This paper addresses the delayed collision warning in CACC platoons caused by conventional adaptive beaconing mechanisms that neglect follower vehicle dynamics. We propose a dynamic beaconing strategy that integrates longitudinal vehicle dynamics and jerk (time-derivative of acceleration) characteristics. For the first time, the platoon follower’s dynamic response is explicitly incorporated into the beacon triggering logic; under the Jerk Beaconing framework, message transmission frequency is adaptively adjusted in real time based on proximity to safety-critical states. The method preserves PATH CACC string stability while significantly improving responsiveness and collision warning capability under emergency conditions. Communication overhead increases negligibly—channel busy ratio remains virtually indistinguishable from constant-bit-rate (CBR) baseline. The core contribution is a novel dynamics-aware adaptive beaconing paradigm that jointly optimizes safety and communication efficiency.

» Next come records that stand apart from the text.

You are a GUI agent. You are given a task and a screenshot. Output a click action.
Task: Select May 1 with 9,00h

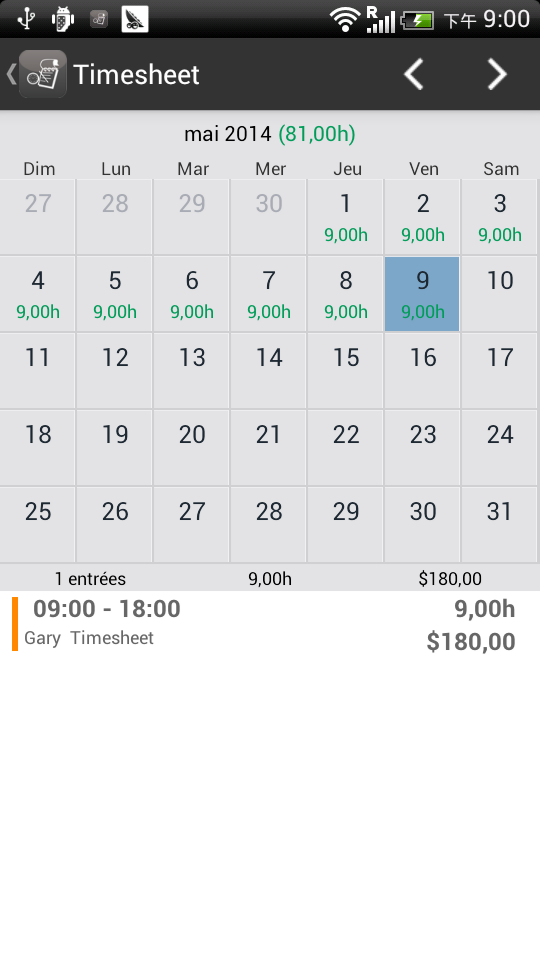coord(345,217)
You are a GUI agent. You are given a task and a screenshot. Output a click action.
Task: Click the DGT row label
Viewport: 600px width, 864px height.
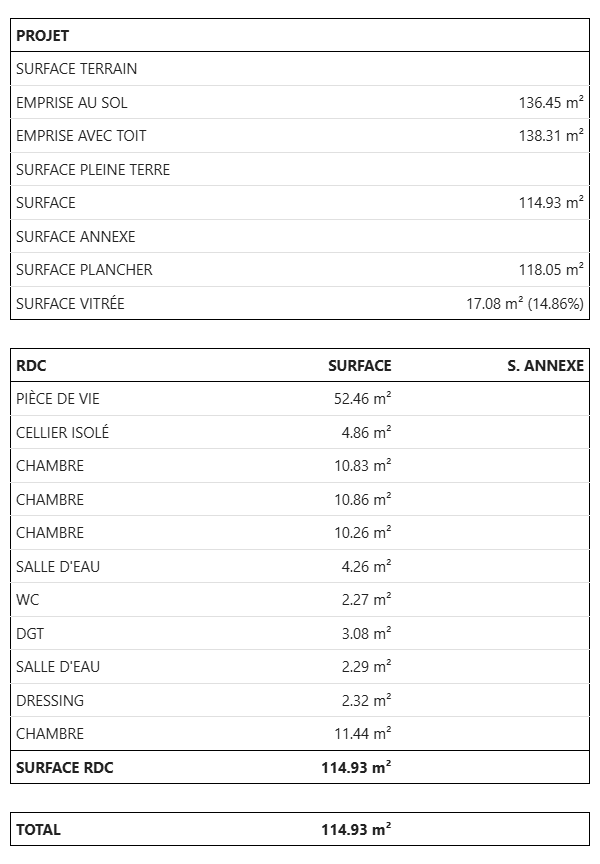pos(30,633)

In this paper, we propose procedures to address platoon follower dynamics within adaptive beaconing. We implement them in a known adaptive beaconing scheme which is Jerk Beaconing (JB) to improve its safety. We evaluate our proposed approach in terms of safety, string stability and the channel busy ratio (CBR) overhead. The results reveal that our proposal significantly enhances safety without imposing substantial CBR overhead and maintains the string stability of the PATH CACC controller under normal conditions.